Scientists have begun to draw links between the following illnesses and the bacteria in your gut:

Obesity, “metabolic syndrome”, Type 2 diabetes
Colorectal cancer
Crohn’s disease, ulcerative colitis, IBD
Heart disease
Arthritis
Anxiety, depression, autism

 

What Can You Do?

Most of us know what a healthy diet is, but there are so many “don’ts” that it can feel overwhelming to do everything “right”. The necessary foundation for a good healthy gut is simple. Eat a fiber rich diet with an emphasis on vegetables (and to a lesser extent, fruits). Make your grains whole grains. Avoid white sugar, white flour and processed foods. Some researchers are finding that refined carbohydrates increase gut permeability, allowing endotoxins to spread through the gut.
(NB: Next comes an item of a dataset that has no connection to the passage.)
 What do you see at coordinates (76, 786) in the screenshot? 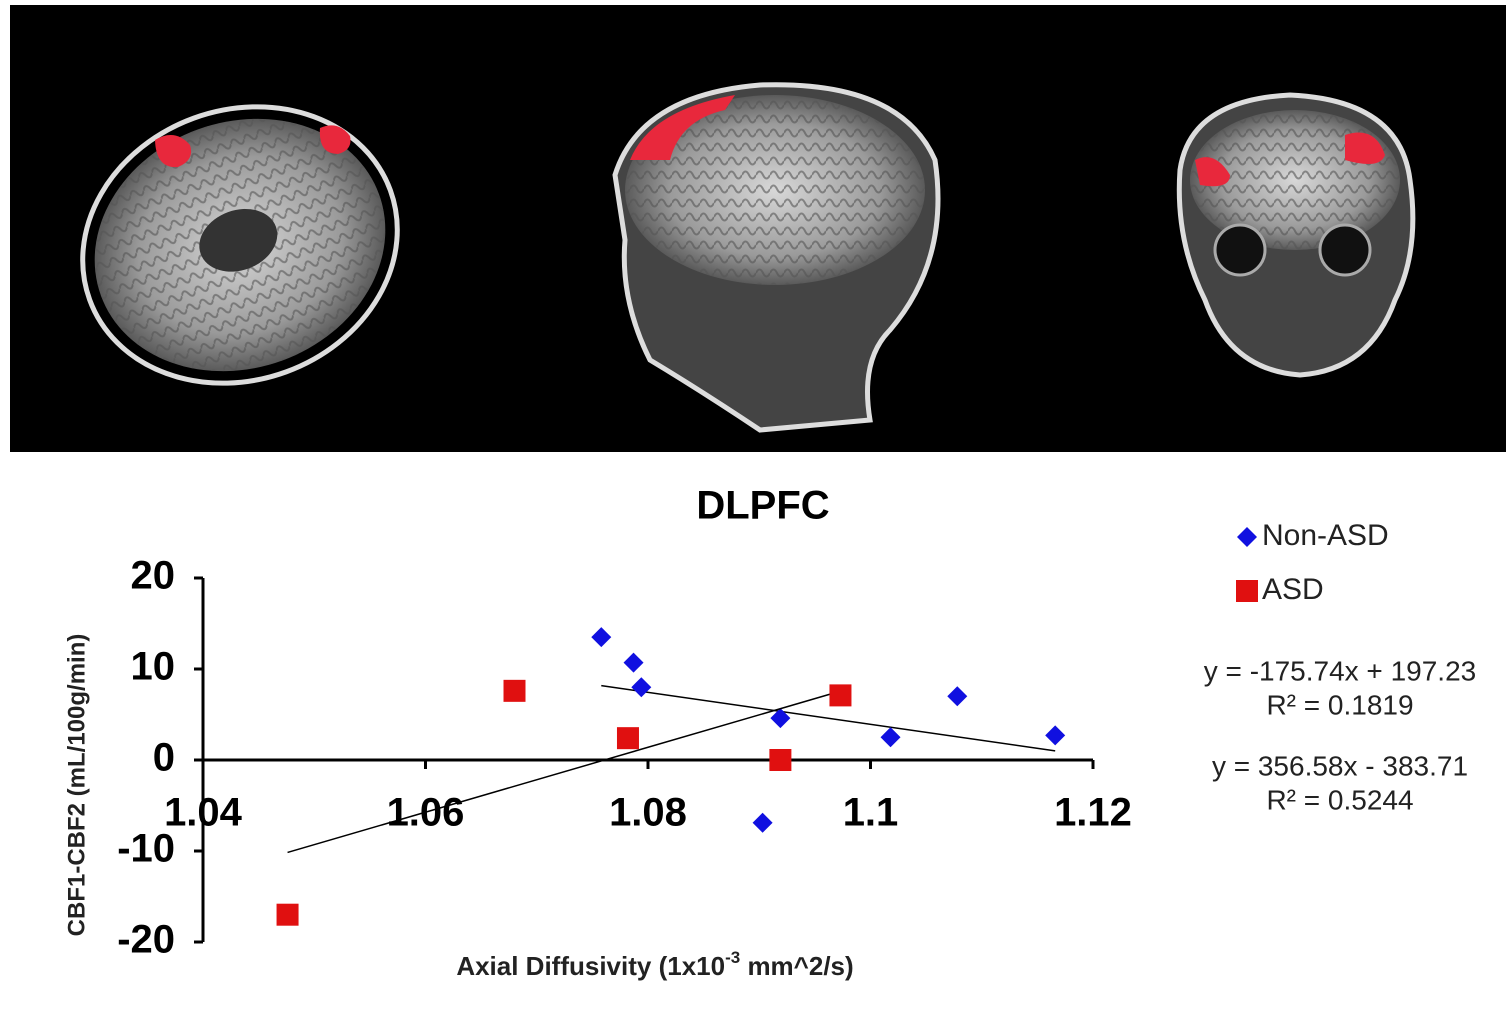
I see `y-axis-label: CBF1-CBF2 (mL/100g/min)` at bounding box center [76, 786].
Diets high in animal fat have also been implicated, and long term studies with monkeys support the conclusion that refined fructose leads to an increase in blood endotoxin levels. Gluten may also increase gut permeability due to its effects on the signaling molecule zonulin. Limit the use of antibiotics, which can wipe out healthy bacteria along with problematic bacteria, to only when necessary.
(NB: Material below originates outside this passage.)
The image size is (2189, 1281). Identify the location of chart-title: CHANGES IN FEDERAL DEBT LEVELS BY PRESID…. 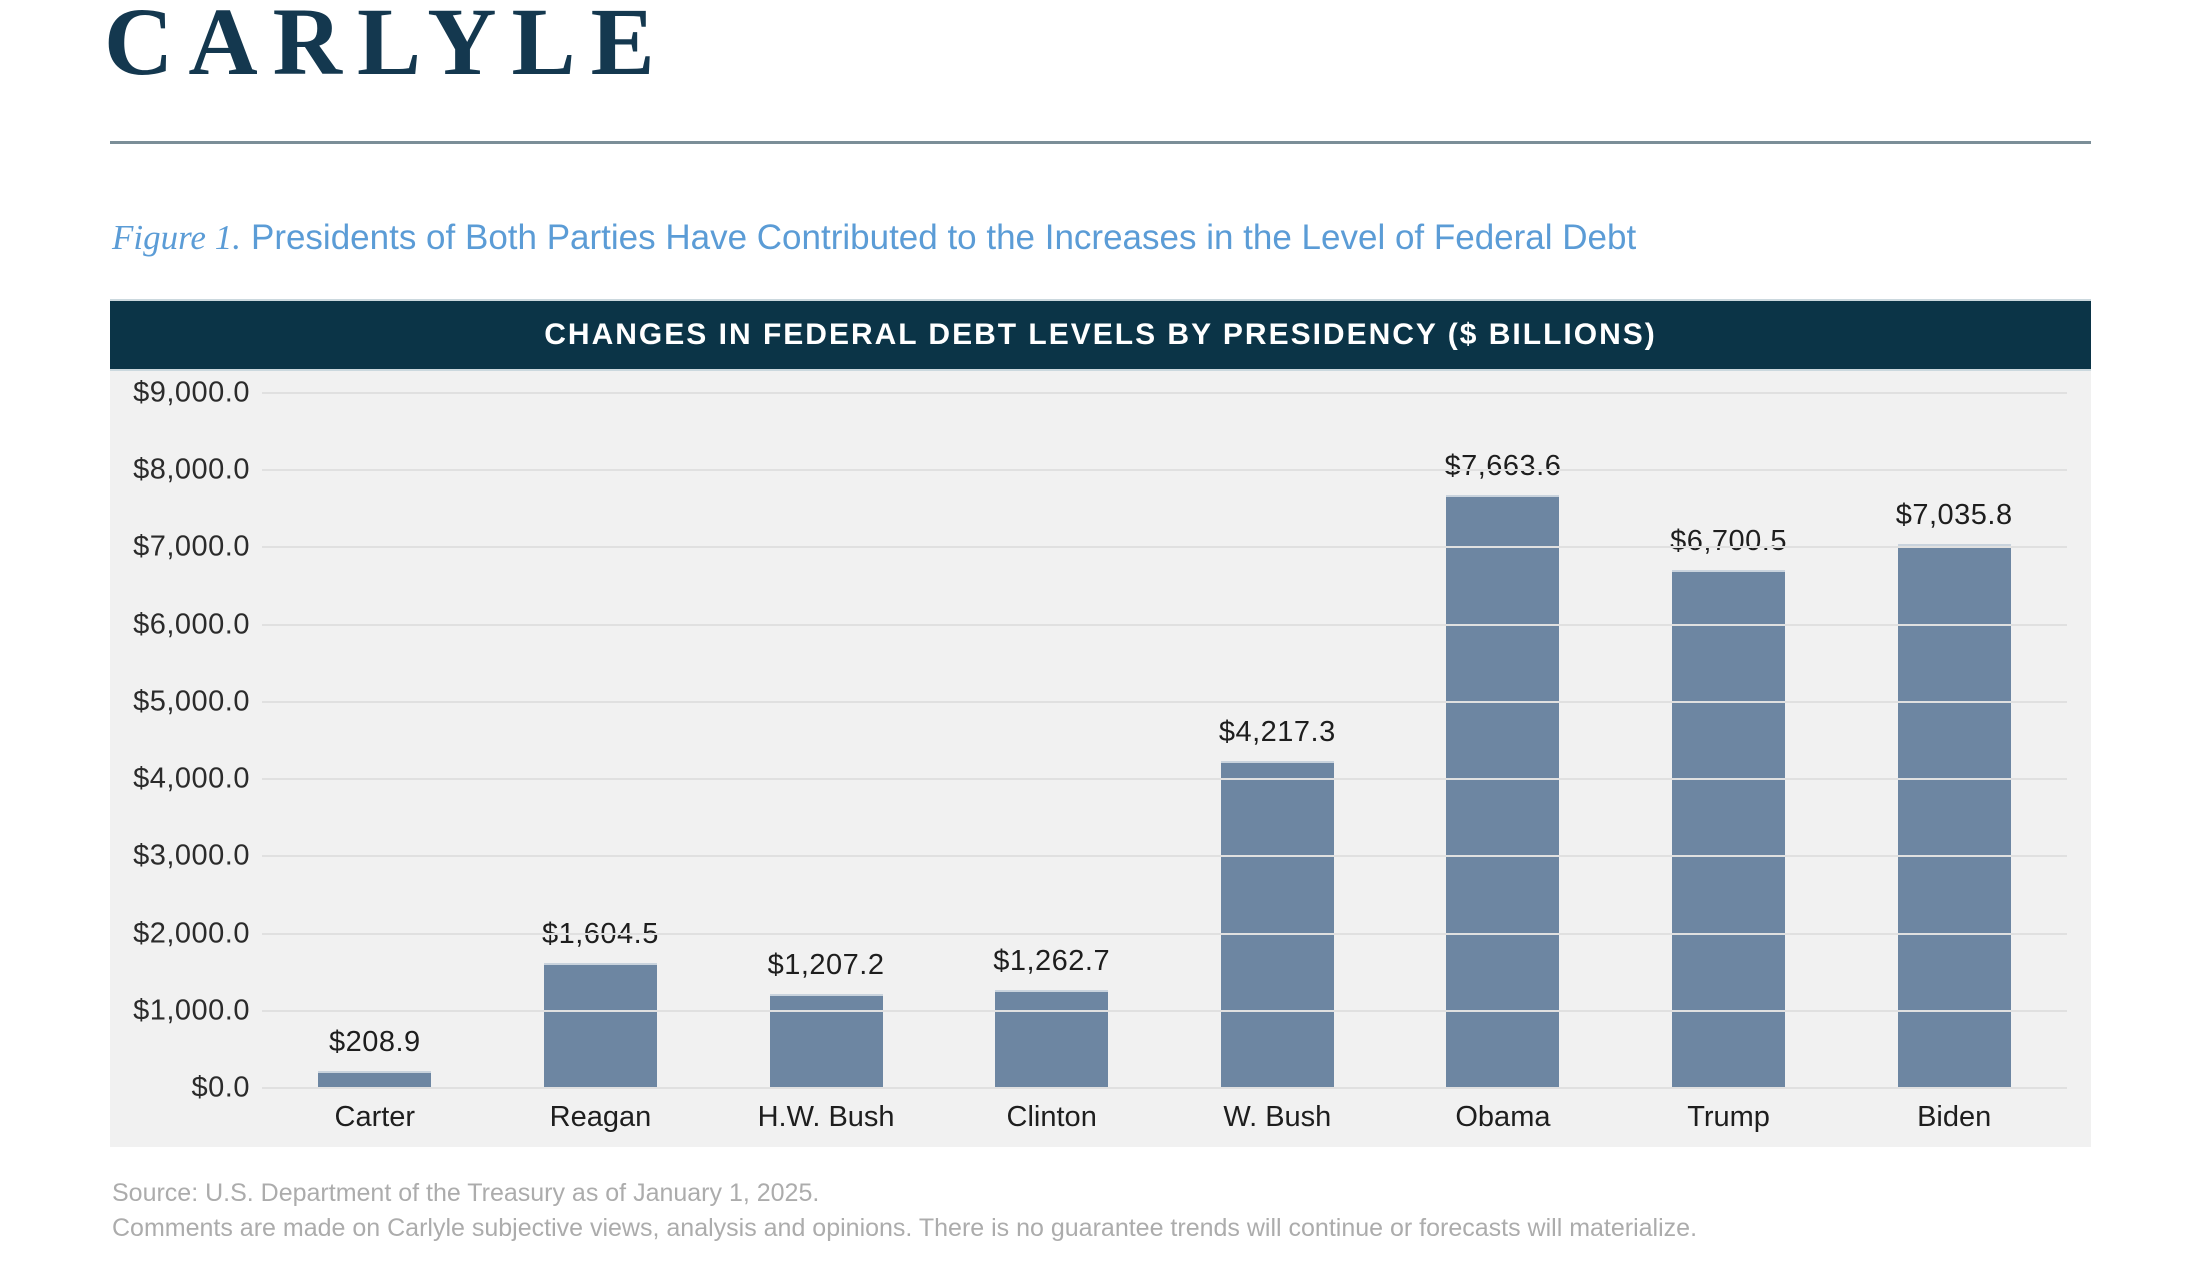
(1100, 334).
The details of the gut bionome are complex and there is still much to be researched and understood.   But clearly the bottom line includes good sleep and good exercise, as well as good diet.  Good probiotics may help, but perhaps even more, prebiotics such as fermented foods can help establish good gut flora.

 

Chinese Medicine Approach

Though Chinese medicine does not speak the modern Western language of research, it has recognized for many hundreds of years, the importance of the gut. As the “middle” of the body and its physiology, it is of key importance to health in general. The general rule in Chinese herbal medicine is that, with the exception of acute problems such as colds and flus, no matter what condition is being treated, the gut, or “middle burner” must be supported, and if dysfunctional, is the first place to direct herb treatment. This is done according to very specific patterns apparent in the patient and diagnosed by the herbalist according to the Chinese medical system. Supporting the health of the gastrointestinal system with herbs is inextricable from supporting a healthy gut bionome. Each person has a unique gut balance, or imbalance, and in Chinese medicine we treat each person, no matter the Western diagnosis, individually.